Après avoir indiqué qu’aucune accusation n’allait être portée en octobre dernier, le DPCP en a révélé les motifs le 15 avril.

En premier lieu, l’intervention était légale et fondée sur un article de la Loi sur la police soutient le DPCP. Les agents répondaient à un appel pour un vol de voiture dans le stationnement d’un casino.

Une poursuite a été initiée et l’arrestation de personnes était en lien avec la prévention et la répression d’un crime, résume le DPCP.

L’intervention a aussi impliqué une poursuite à pied qui a amené un policier à pousser un suspect au sol dans une situation qualifiée d’urgente.

«L’utilisation d’une poussée afin de maitriser une personne, alors que le policier doit prévenir la fuite de plusieurs personnes, peut s’avérer nécessaire, comme en l’espèce, d’autant plus que le policier était le seul agent de la paix présent à ce moment de l’intervention, donc seul pour procéder à l’arrestation de plusieurs personnes en fuite», informe le DPCP.

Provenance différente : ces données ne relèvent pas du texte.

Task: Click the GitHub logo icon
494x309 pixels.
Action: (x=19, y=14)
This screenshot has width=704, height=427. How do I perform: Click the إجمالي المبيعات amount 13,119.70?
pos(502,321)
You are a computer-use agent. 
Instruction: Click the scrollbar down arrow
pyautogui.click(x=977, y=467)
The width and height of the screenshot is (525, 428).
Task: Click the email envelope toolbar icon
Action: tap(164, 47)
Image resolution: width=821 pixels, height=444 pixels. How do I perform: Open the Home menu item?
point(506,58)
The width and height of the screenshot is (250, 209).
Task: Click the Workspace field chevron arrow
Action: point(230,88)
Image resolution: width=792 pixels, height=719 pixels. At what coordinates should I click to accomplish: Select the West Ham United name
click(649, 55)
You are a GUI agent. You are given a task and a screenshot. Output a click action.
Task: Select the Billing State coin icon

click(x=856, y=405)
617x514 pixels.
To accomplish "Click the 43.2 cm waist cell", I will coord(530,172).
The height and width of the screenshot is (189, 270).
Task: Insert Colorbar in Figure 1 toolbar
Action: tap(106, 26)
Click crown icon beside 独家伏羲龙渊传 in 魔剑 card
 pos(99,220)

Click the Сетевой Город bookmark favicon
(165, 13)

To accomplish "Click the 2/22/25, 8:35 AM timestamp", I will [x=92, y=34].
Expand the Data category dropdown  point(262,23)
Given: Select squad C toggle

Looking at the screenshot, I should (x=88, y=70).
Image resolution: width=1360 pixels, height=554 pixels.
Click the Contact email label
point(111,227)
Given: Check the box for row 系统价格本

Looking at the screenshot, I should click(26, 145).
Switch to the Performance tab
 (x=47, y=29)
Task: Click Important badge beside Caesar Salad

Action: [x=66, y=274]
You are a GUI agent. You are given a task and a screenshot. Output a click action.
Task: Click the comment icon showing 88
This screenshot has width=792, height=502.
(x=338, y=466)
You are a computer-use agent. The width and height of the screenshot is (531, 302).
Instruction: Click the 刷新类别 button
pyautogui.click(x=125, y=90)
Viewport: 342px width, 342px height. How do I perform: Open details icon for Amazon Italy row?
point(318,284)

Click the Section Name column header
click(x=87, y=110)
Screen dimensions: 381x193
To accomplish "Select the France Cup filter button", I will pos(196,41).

L’analyse de la preuve ne révèle donc pas la commission d’une infraction criminelle de la part du policier des Peacekeepers impliqué dans l’événement.

Déjà, le Bureau des enquêtes indépendantes (BEI) avait réalisé un examen du rapport d’incident puisqu’un homme avait perdu conscience lors de l’événement.

Un état provoqué lorsque sa tête a percuté le sol au moment de sa chute. Il était resté allongé avant que les paramédicaux n’arrivent sur place et le transportent au centre hospitalier. Son état était alors jugé stable.